Ecco l’intervento di Antonio Maria Rinaldi in commissione AFCO ieri su questo tema. 

Indubbiamente l’esperienza del recesso dalla Unione Europea da parte del Regno Unito ha fatto emergere molte disfunzionalità applicative del procedimento indicato nell’art.50 del TFUE. Inoltre va tenuto presente che l’articolo in questione prevede un accordo che regoli i rapporti futuri fra Unione e l’ex Stato membro come solo “eventuale” e inoltre:

  1. l’accordo non è, per espressa previsione, un presupposto del recesso in quanto è operativo dopo due anni dalla notifica anche in sua assenza;
  2. tale accordo eventuale non è disciplinato nei suoi contenuti ragionevoli e inderogabili in modo tale da agevolare una negoziazione che preservi gli interessi reciproci secondo la buona fede e lo spirito cooperativo che dovrebbe essere mantenuto sopra ogni altro interesse anche “di mercato” tra Paesi europei.

Estratti dell'elenco:
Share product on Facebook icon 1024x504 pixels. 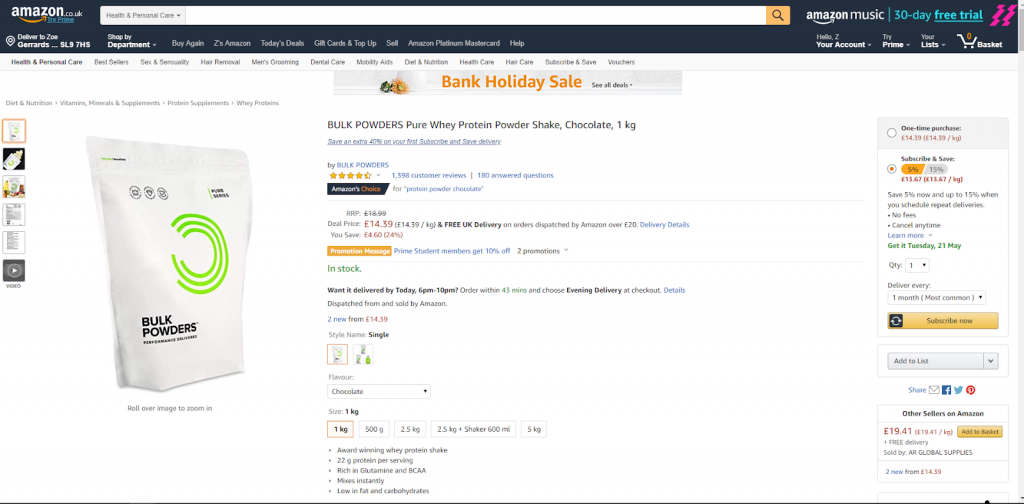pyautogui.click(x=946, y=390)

* * *

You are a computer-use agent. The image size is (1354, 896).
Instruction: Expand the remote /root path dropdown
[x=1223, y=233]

Obiettivo indicato: Riassumi in due frasi l'articolo sul recesso dall'Unione Europea.

Risultato seguente: Nell'intervento di Antonio Maria Rinaldi in commissione AFCO si sostiene che il recesso del Regno Unito dall'Unione Europea ha fatto emergere molte disfunzionalità applicative del procedimento dell'art. 50 del TFUE. Quell'articolo prevede solo come "eventuale" un accordo sui rapporti futuri, che non è un presupposto del recesso e i cui contenuti non sono disciplinati in modo da agevolare una negoziazione secondo buona fede e spirito cooperativo.